- Supplied records:

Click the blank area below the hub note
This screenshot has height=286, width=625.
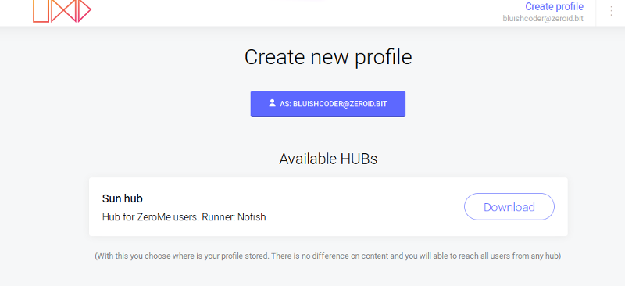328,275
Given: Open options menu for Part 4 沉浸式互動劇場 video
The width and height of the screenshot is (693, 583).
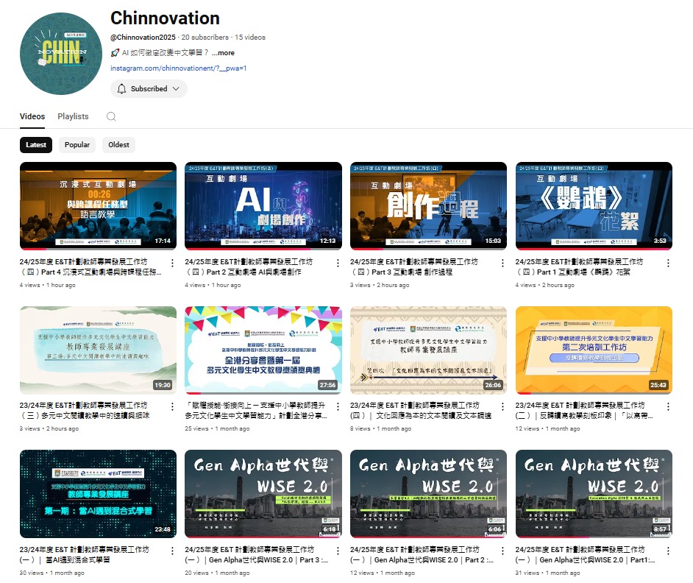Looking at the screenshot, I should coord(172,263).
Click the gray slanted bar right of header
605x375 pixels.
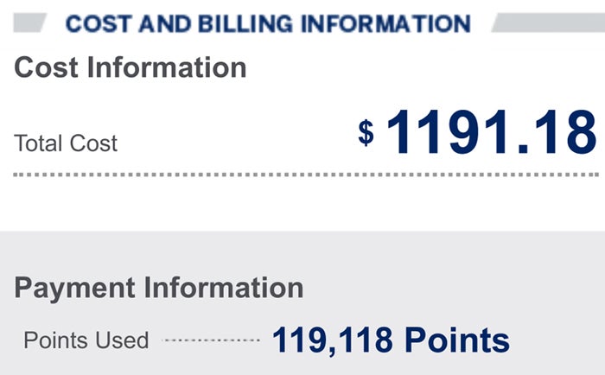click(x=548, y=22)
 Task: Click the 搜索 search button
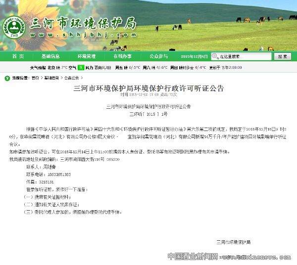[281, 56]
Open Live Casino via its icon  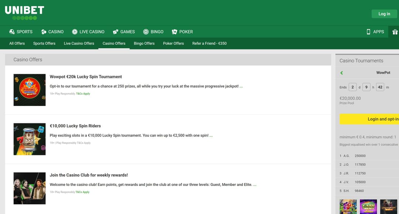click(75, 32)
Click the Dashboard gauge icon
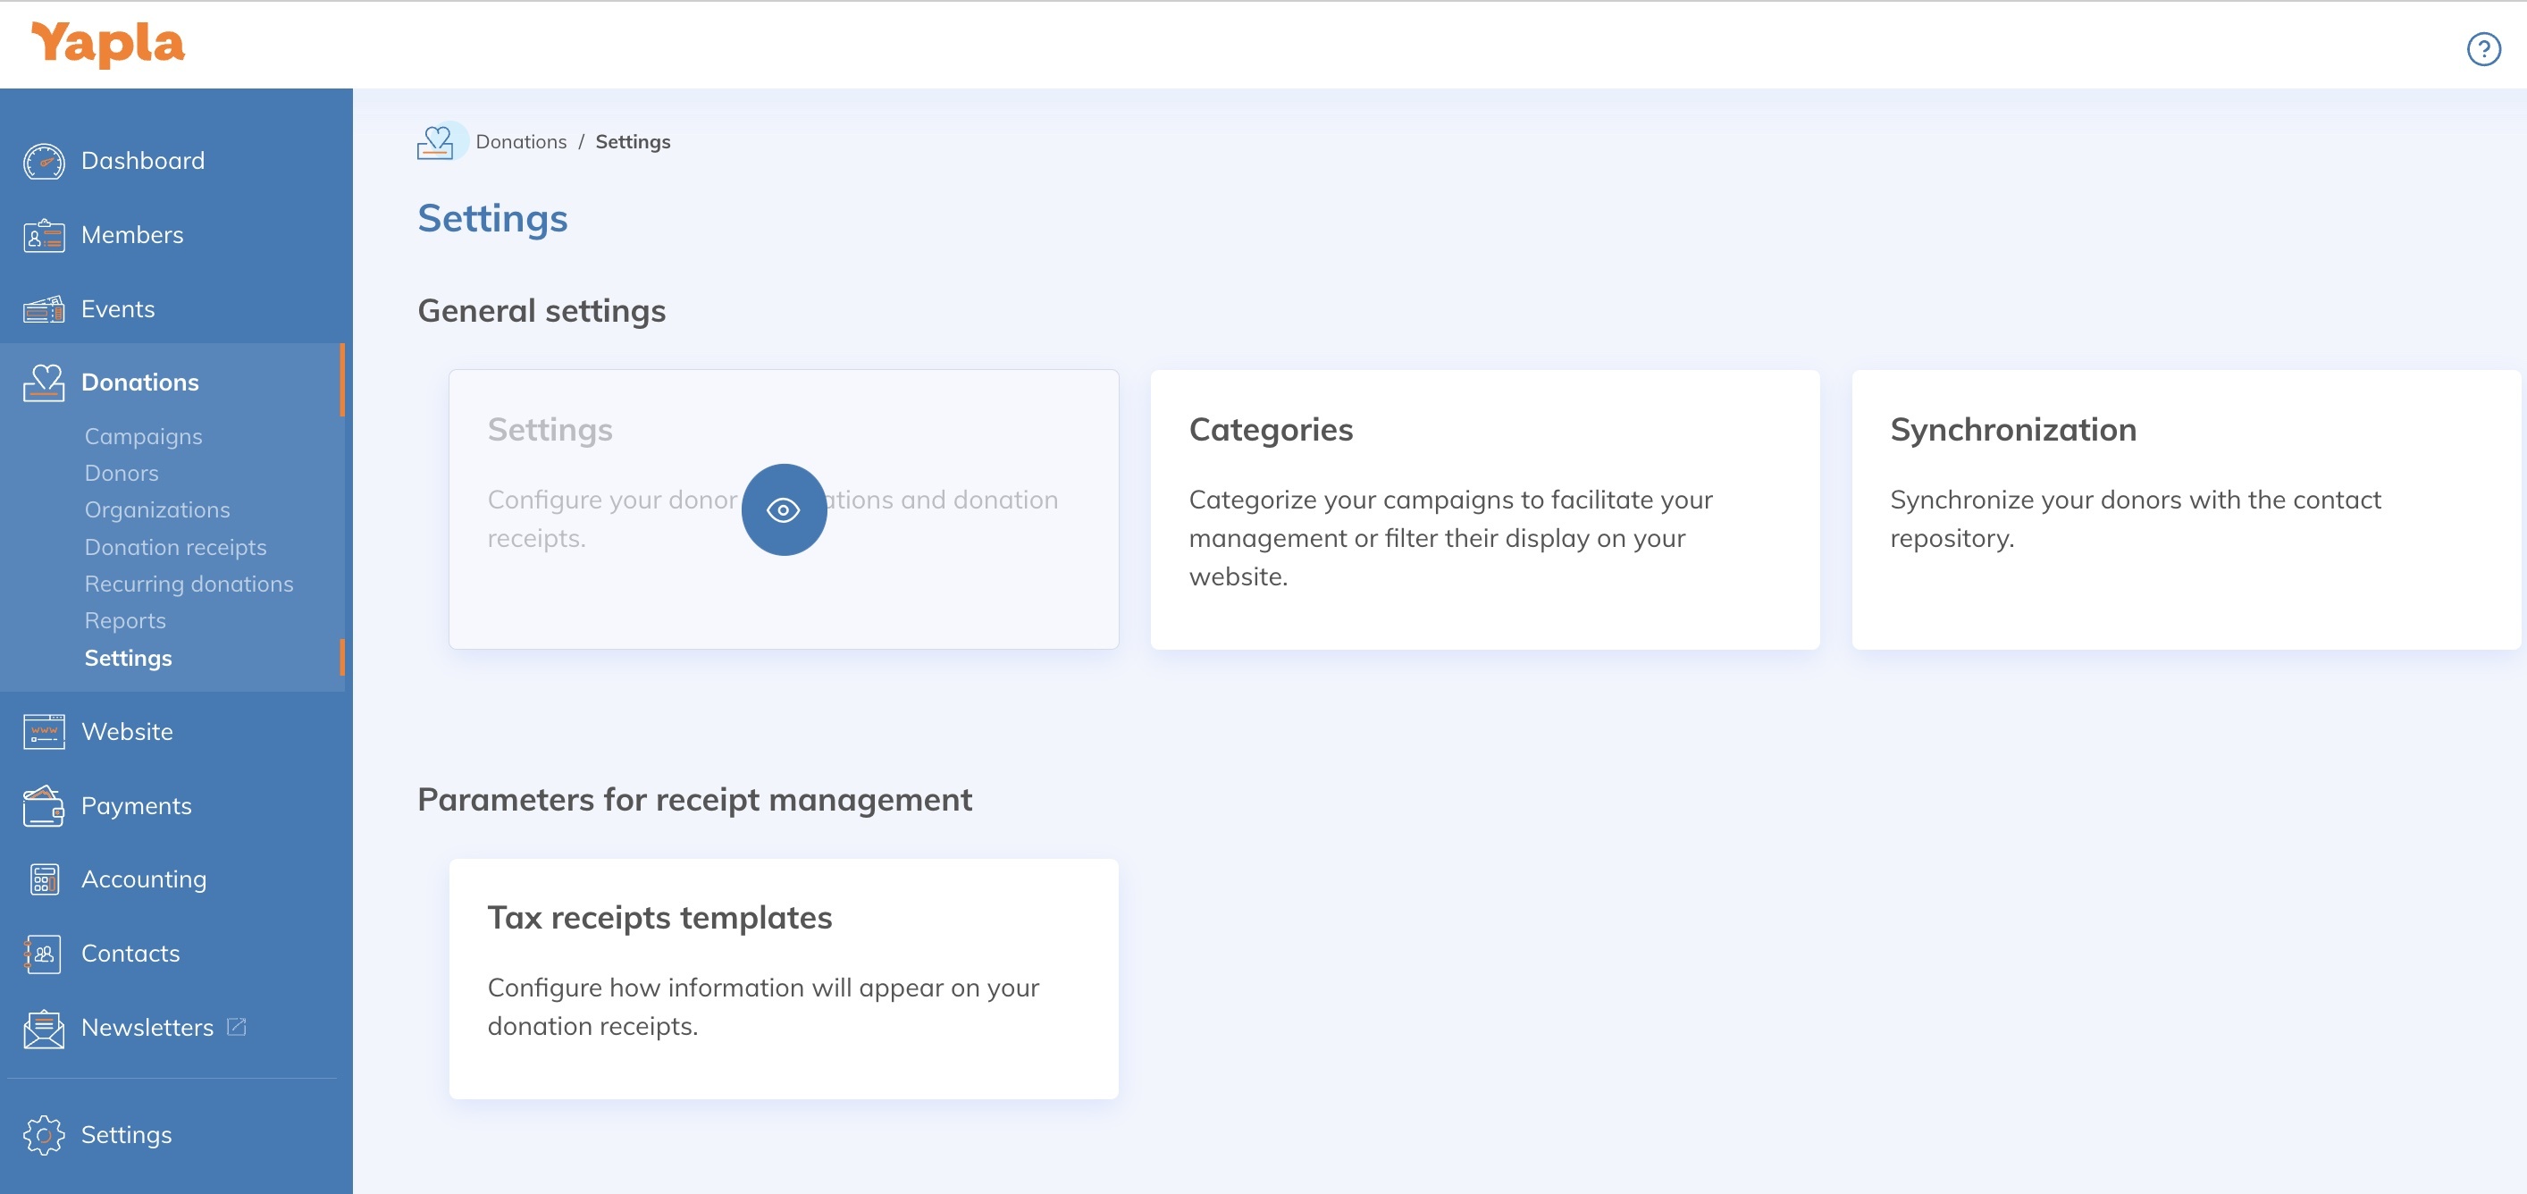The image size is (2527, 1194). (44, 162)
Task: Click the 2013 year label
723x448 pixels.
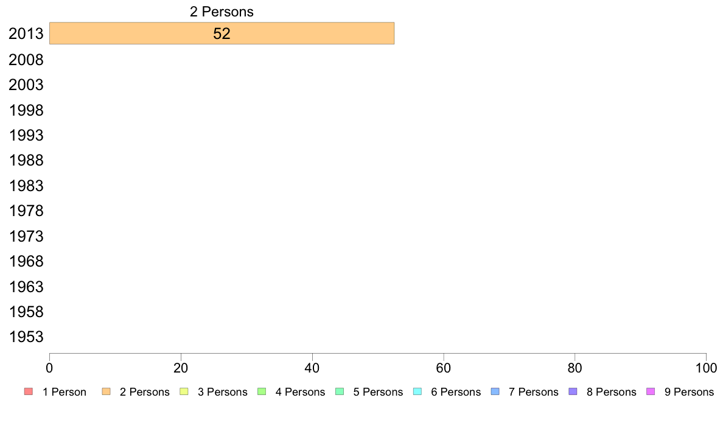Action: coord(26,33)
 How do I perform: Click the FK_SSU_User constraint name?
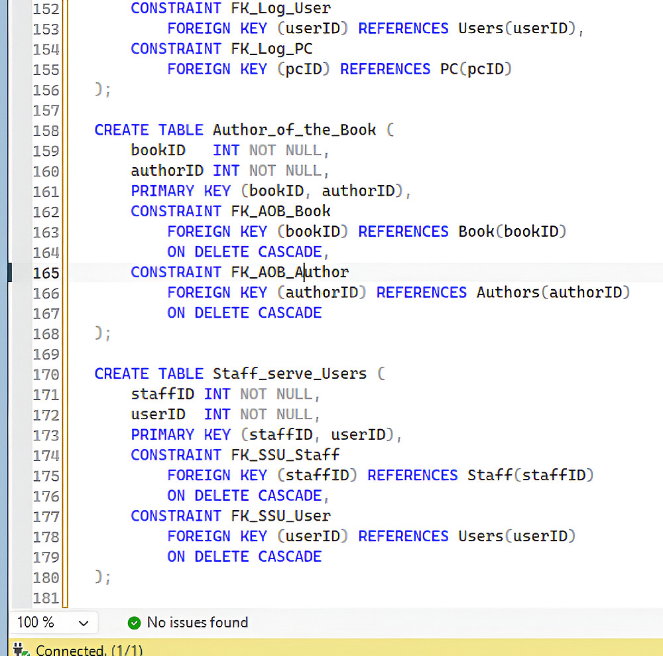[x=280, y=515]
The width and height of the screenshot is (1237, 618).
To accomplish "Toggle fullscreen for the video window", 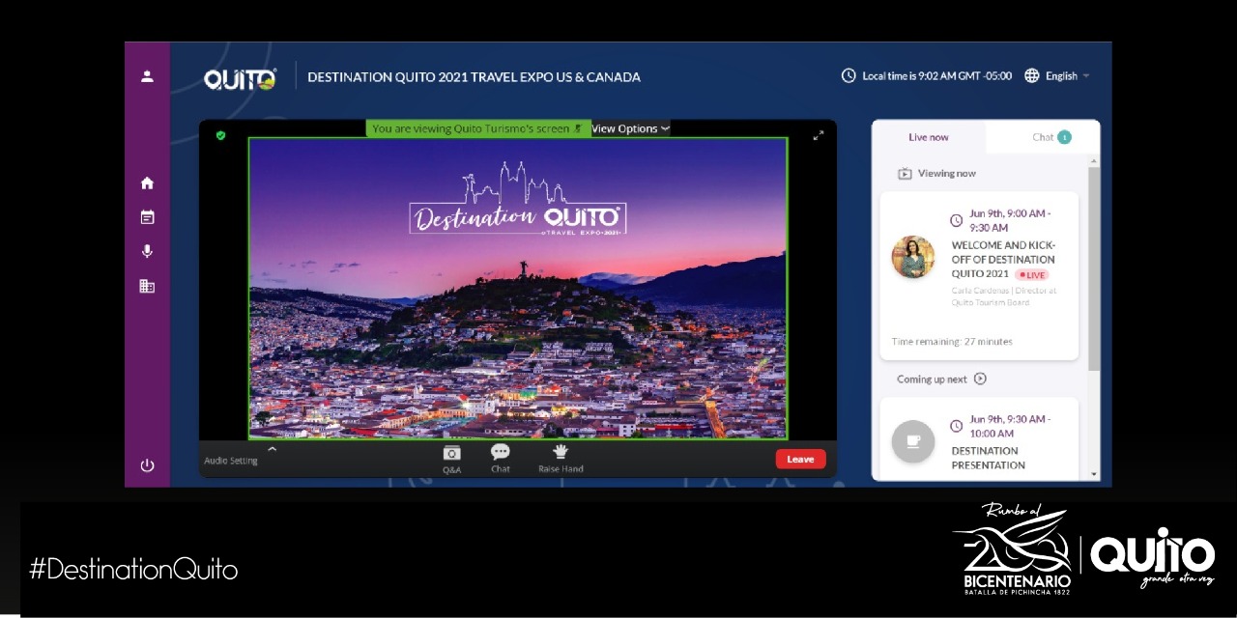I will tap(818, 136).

- Your task:
Lines from the one above containing "Click the Dashboard gauge icon" down to the one containing "The width and height of the screenshot is (1237, 618)." should be transcribed exactly, with both ends kept and no pictures.

- Response to this exercise:
Click the Dashboard gauge icon
The image size is (2527, 1194). (44, 162)
Task: Click the 2013 year label
723x448 pixels.
Action: coord(26,33)
 How do I perform: Click the FK_SSU_User constraint name?
[x=280, y=515]
The width and height of the screenshot is (1237, 618).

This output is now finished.